The author is Birce Tanriguden, a music education professor at the Hartt School at the University of Hartford, and this inquiry into what "AI could bring to the table that a human dean can't" is not her only foray into this topic. This month she also published in Women in Higher Education a piece entitled "The Artificially Intelligent Dean: Empowering Women and Dismantling Academic Sexism-- One Byte at a Time."

The WHE piece is academic-ish, complete with footnotes (though mostly about the sexism part). In that piece, Tanriguden sets out her possible solution

AI holds the potential to be a transformative ally in promoting women into academic leadership roles. By analyzing career trajectories and institutional biases, our AI dean could become the ultimate career counselor, spotting those invisible banana peels of bias that often trip up women's progress, effectively countering the "accumulation of advantage" that so generously favors men.

Tanriguden notes the need to balance efficiency with empathy:

Despite the promise of AI, it's crucial to remember that an AI dean might excel in compiling tenure-track spreadsheets but could hardly inspire a faculty member with a heartfelt, "I believe in you." Academic leadership demands more than algorithmic precision; it requires a human touch that AI, with all its efficiency, simply cannot emulate.
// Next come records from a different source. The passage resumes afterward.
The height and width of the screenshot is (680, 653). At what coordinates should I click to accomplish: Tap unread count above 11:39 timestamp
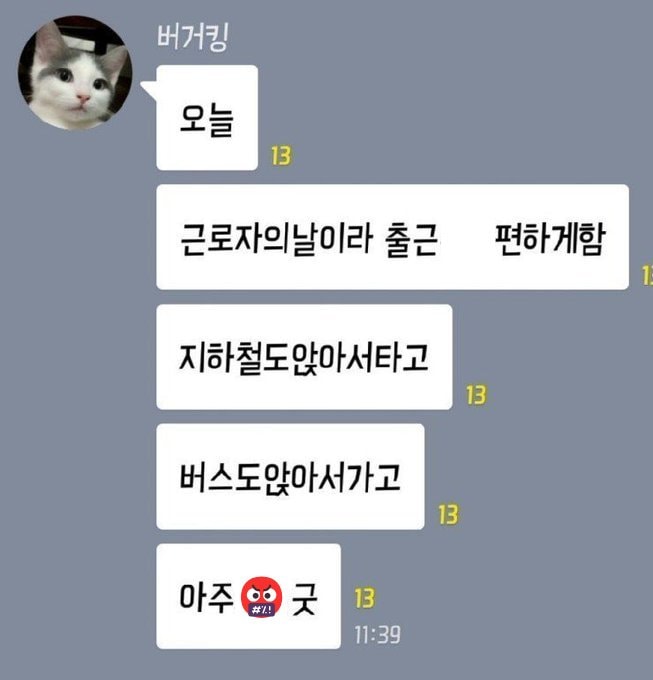point(365,598)
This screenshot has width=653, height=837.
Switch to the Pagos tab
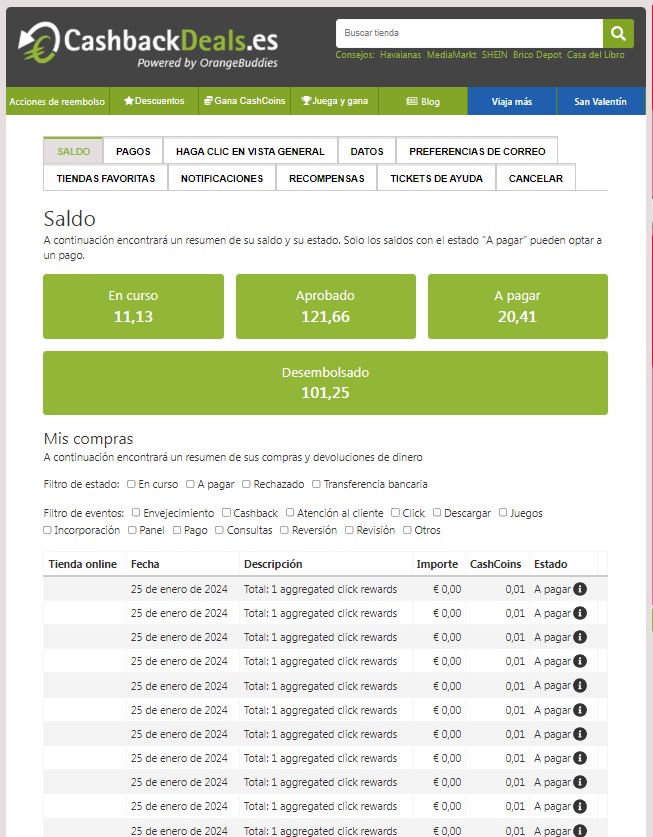pos(133,151)
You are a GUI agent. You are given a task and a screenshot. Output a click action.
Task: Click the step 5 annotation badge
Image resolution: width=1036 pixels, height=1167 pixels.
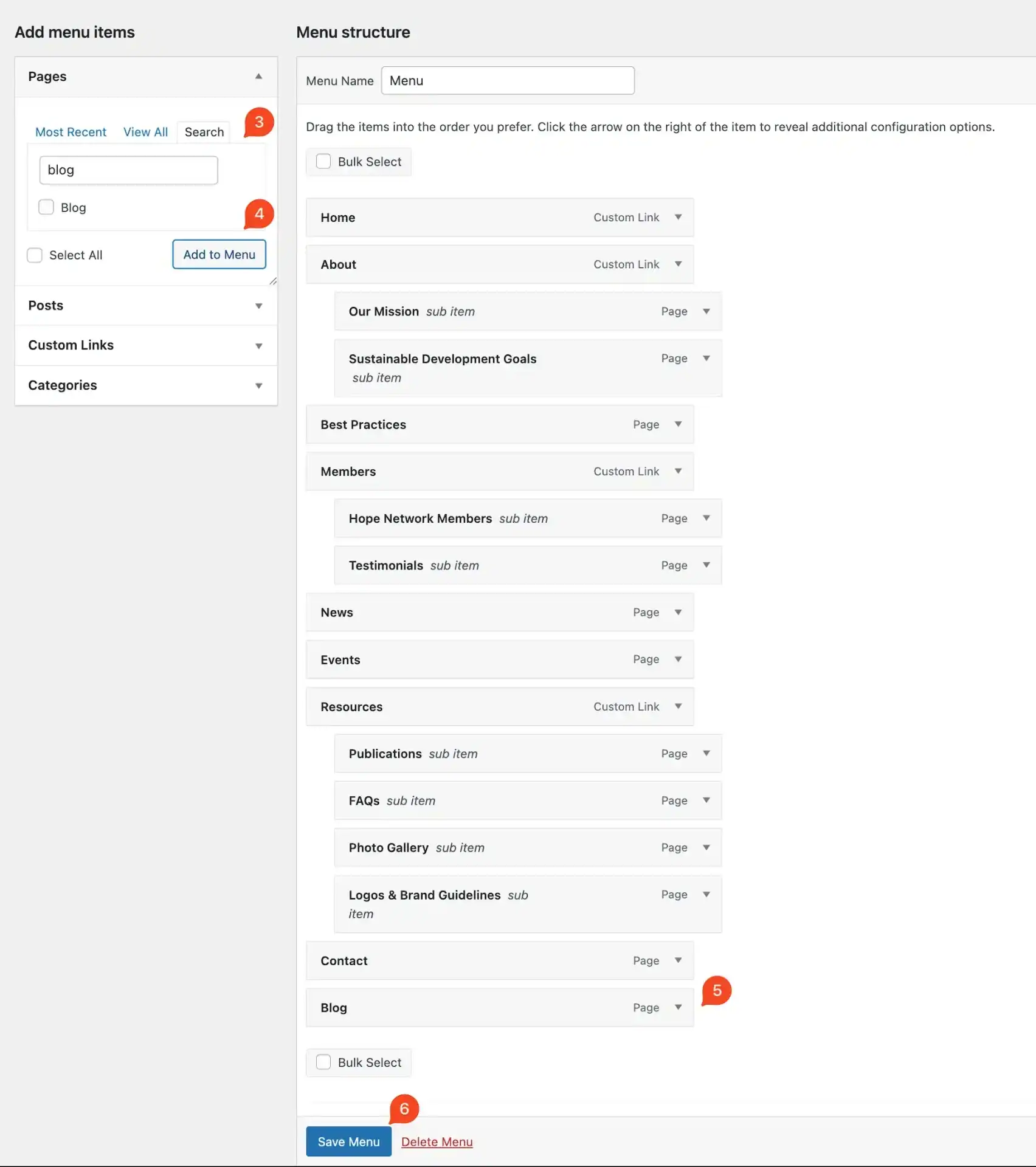[x=717, y=990]
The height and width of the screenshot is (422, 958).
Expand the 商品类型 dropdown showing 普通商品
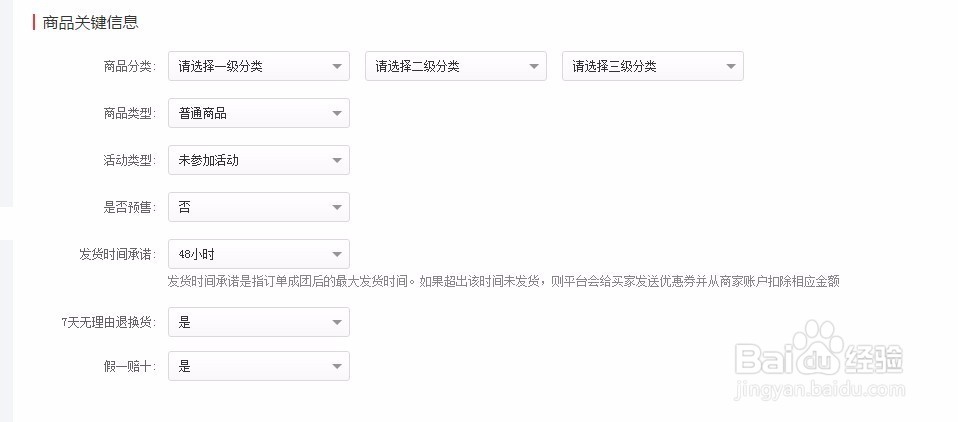258,113
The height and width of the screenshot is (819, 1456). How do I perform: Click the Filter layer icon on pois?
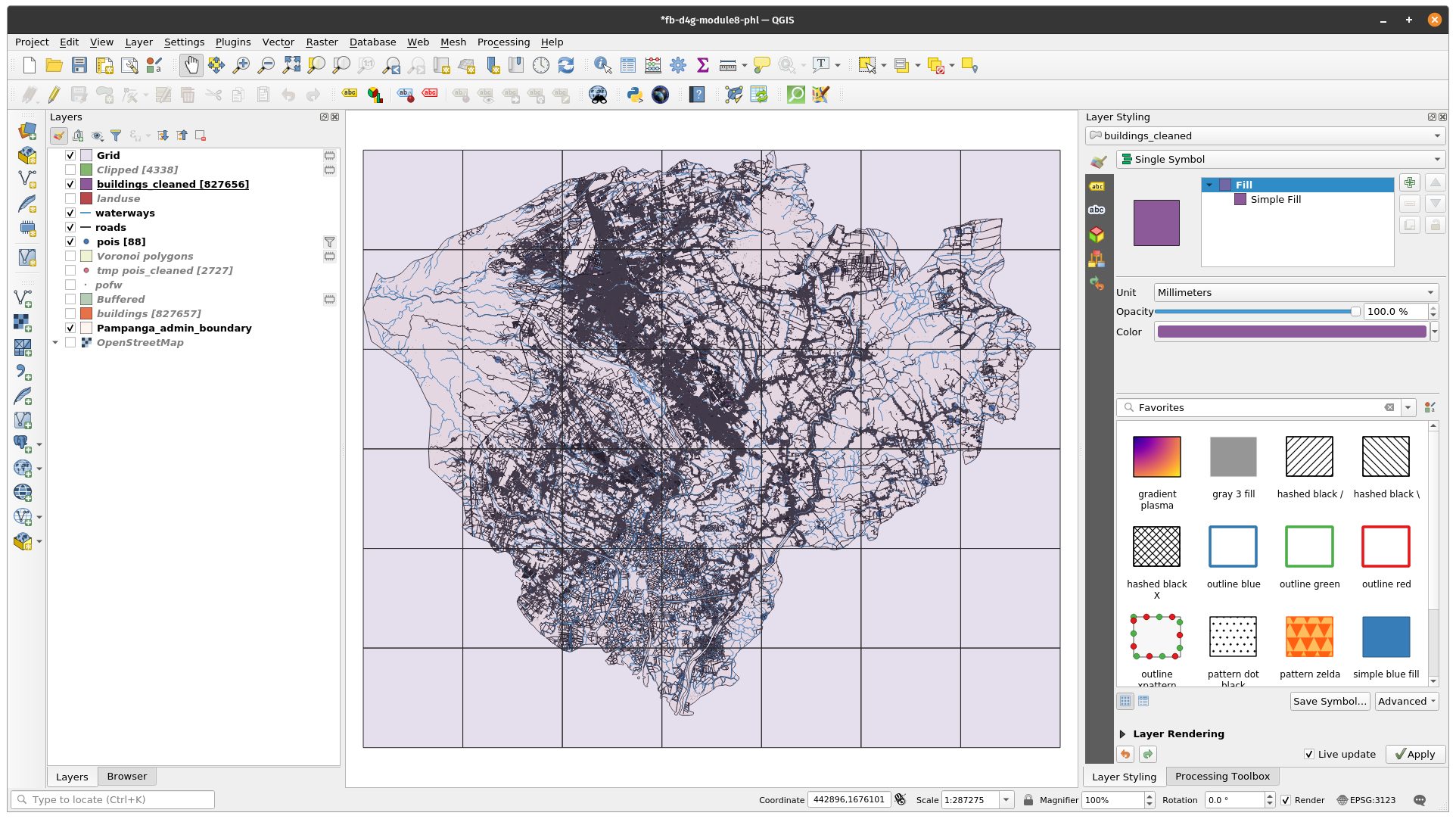click(x=329, y=241)
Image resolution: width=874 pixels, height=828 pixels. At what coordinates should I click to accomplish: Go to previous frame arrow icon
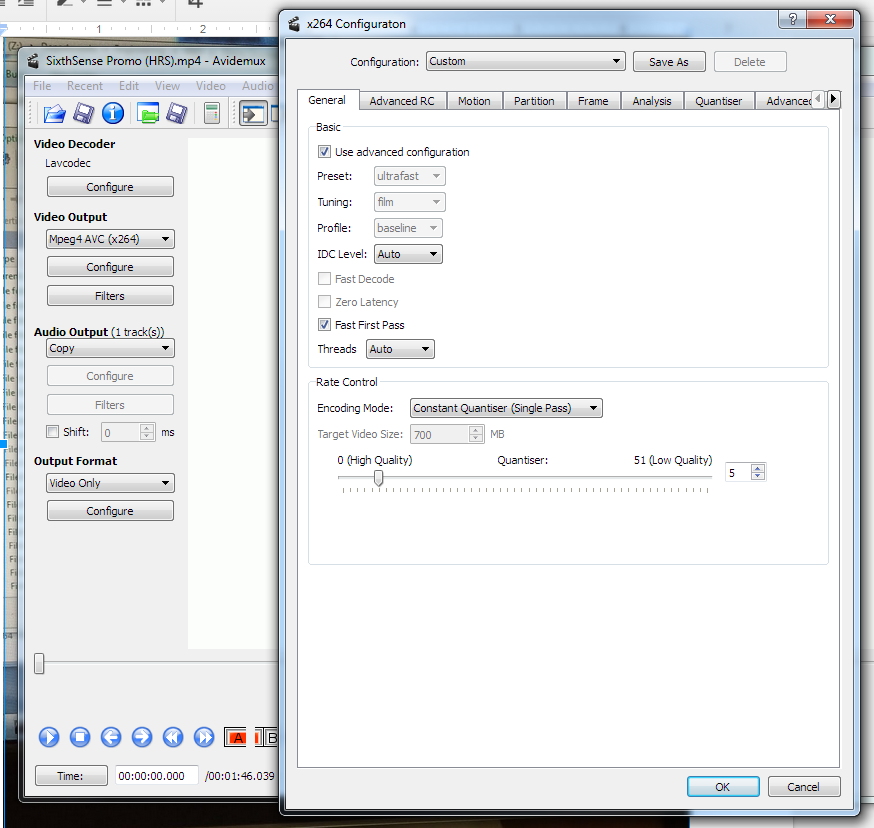click(111, 738)
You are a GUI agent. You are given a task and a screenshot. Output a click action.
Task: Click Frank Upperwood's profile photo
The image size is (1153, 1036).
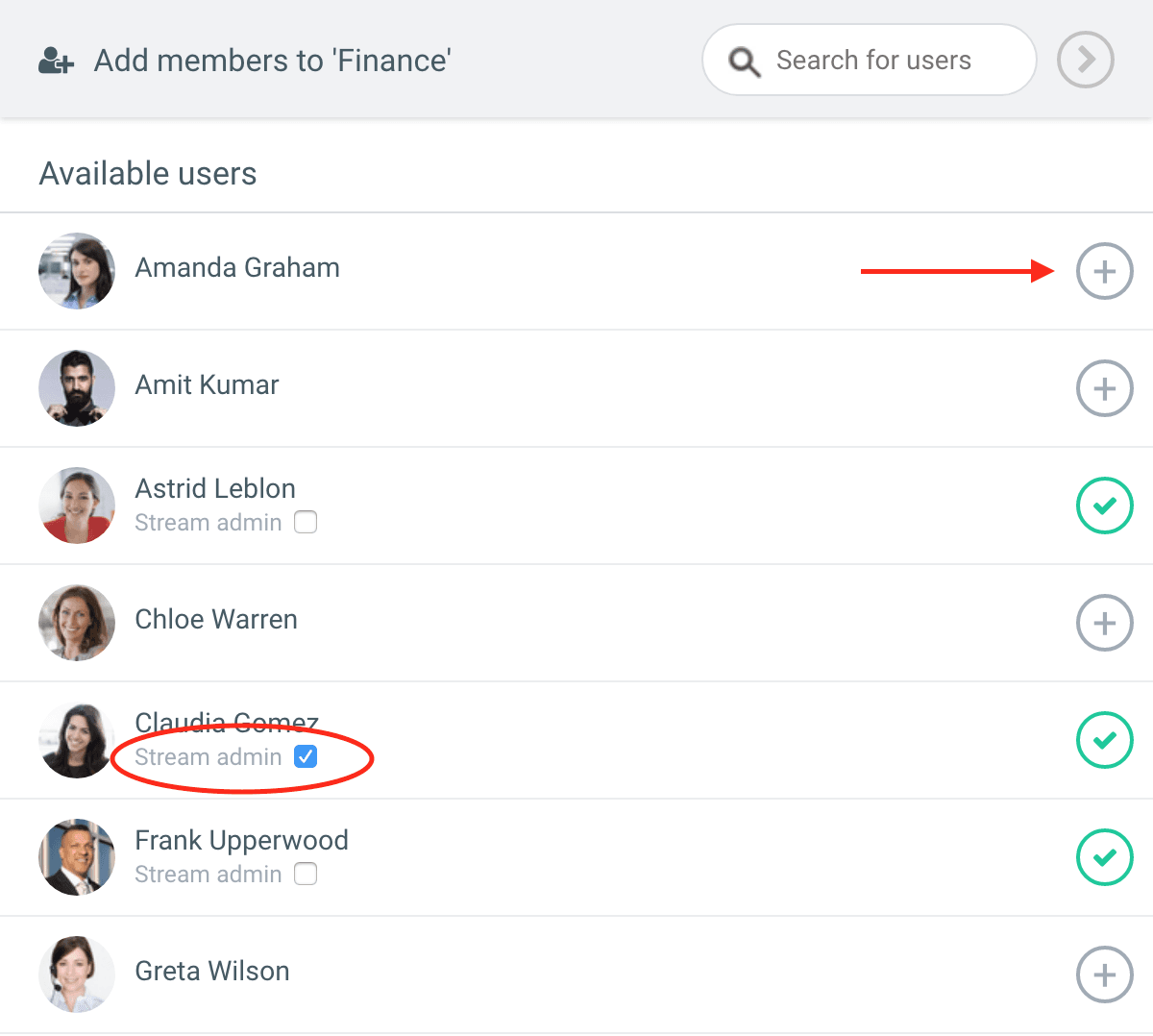click(77, 857)
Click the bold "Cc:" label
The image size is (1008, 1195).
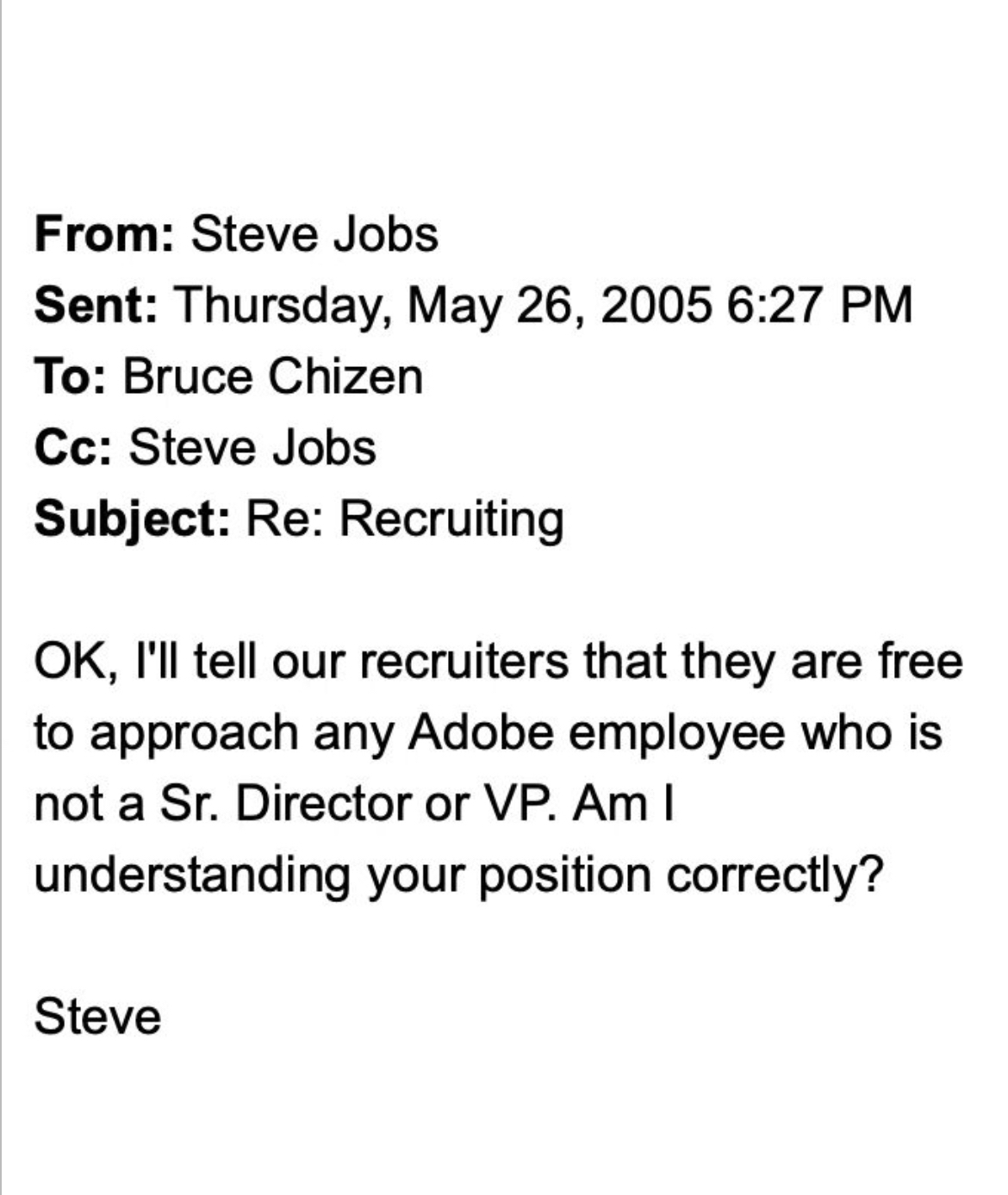click(x=73, y=448)
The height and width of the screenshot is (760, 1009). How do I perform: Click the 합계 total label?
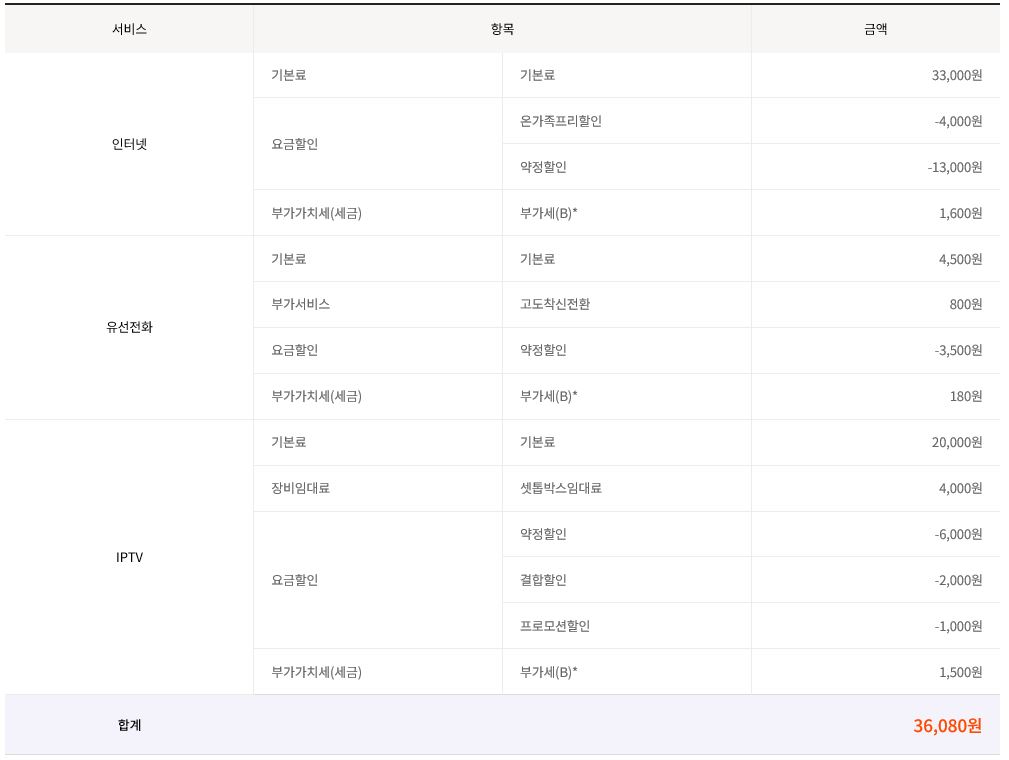pos(129,725)
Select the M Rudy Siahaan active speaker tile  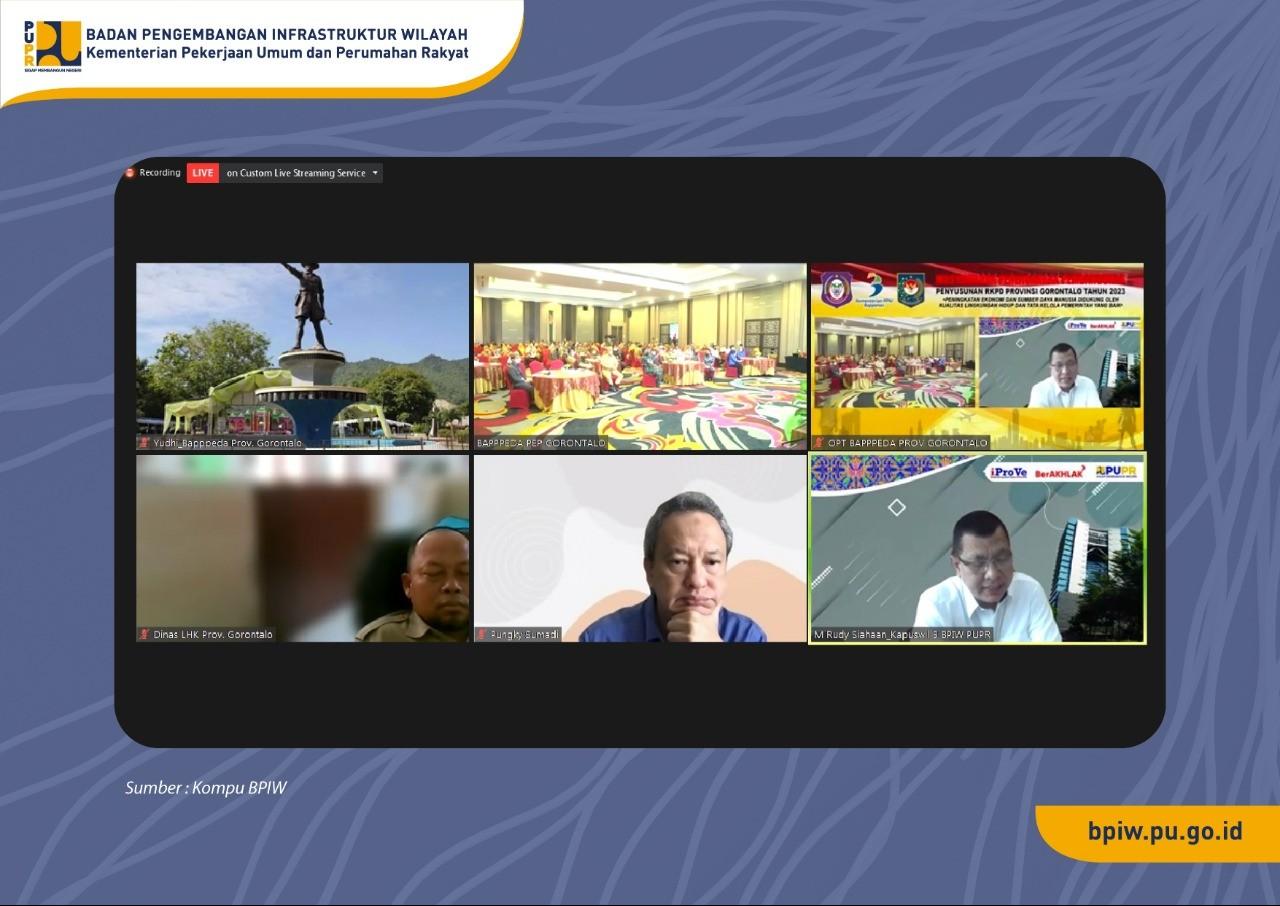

I commend the author's turns of phrase, but I'm not sure about her grasp of AI. In fact, I'm not sure that current Large Language Models aren't actually better at faking a human touch than they are at arriving at efficient, trustworthy, data-based decisions.  

Back to the IHE piece, in which she lays out what she thinks AI brings to the deanship. Deaning, she argues, involves balancing all sorts of competing priorities while "mediating, apologizing and navigating red tape and political minefields."

The problem is that human deans are, well, human. As much as they may strive for balance, the delicate act of satisfying all parties often results in missteps. So why not replace them with an entity capable of making precise decisions, an entity unfazed by the endless barrage of emails, faculty complaints and budget crises?

The promise of AI lies in its ability to process vast amounts of data and reach quick conclusions based on evidence. 

Well, no. First, nothing being described here sounds like AI; this is just plain old programming, a "Dean In A Box" app. Which means it will process vast amounts of data and reach conclusions based on whatever the program tells it to do with that data, and that will be based on whatever the programmer wrote. Suppose the programmer writes the program so that complaints from male faculty members are weighted twice as much as those from female faculty. So much for AI dean's "lack of personal bias." 

But suppose she really means AI in the sense of software that uses a form of machine learning to analyze and pull out patterns in its training data. AI "learns: to trade stocks by being trained with a gazillion previous stock trades and situations, thereby allowing it to suss out patterns for when to buy or sell. Medical diagnostic AI is training with a gazillion examples of medical histories of patients, allowing it to recognize how a new entry from a new patient fits in all that the patterns. Chatbots like ChatGPT do words by "learning" from vast (stolen) samples of word use that lead to a mountain of word patter "rules" that allow it to determine what words are likely next.

All of these AI are trained on huge data sets of examples from the past.

What would you use to train AI Dean? What giant database would you use to train it, what collection of info about the behavior of various faculty and students and administrators and colleges and universities in the past? More importantly, who would label the data sets as "successful" or "failed"? Medical data sets come with simple metrics like "patient died from this" or "the patient lived fifty more years with no issues." Stock markets come with their own built in measure of success. Who is going to determine which parts of the Dean Training Dataset are successful or not.

This is one of the problems with chatbots. They have a whole lot of data about how language has been used, but no meta-data to cover things like "This is horrifying racist nazi stuff and is not a desirable use of language" and so we get the multiple examples of chatbots going off the rails

Tanriguden tries to address some of this. Under the heading of how AI Dean would evaluate faculty.

With the ability to assess everything from research output to student evaluations in real time, AI could determine promotions, tenure decisions and budget allocations with a cold, calculated rationality. AI could evaluate a faculty member’s publication record by considering the quantity of peer-reviewed articles and the impact factor of the journals in which they are published.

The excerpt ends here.